[Item coordinates]
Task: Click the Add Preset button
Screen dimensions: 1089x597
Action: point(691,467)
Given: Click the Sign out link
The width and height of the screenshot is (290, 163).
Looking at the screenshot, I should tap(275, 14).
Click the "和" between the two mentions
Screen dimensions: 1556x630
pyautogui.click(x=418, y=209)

SET PROBLEM ::
Rewrite the data above, replacing "Sign out" with "Log out" and leaving everything else unchanged.

EXPECTED OUTPUT ::
Task: Click the Add Preset button
Screen dimensions: 1089x597
Action: point(691,467)
Given: Click the Log out link
The width and height of the screenshot is (290, 163).
Looking at the screenshot, I should tap(275, 14).
Click the "和" between the two mentions
Screen dimensions: 1556x630
pyautogui.click(x=418, y=209)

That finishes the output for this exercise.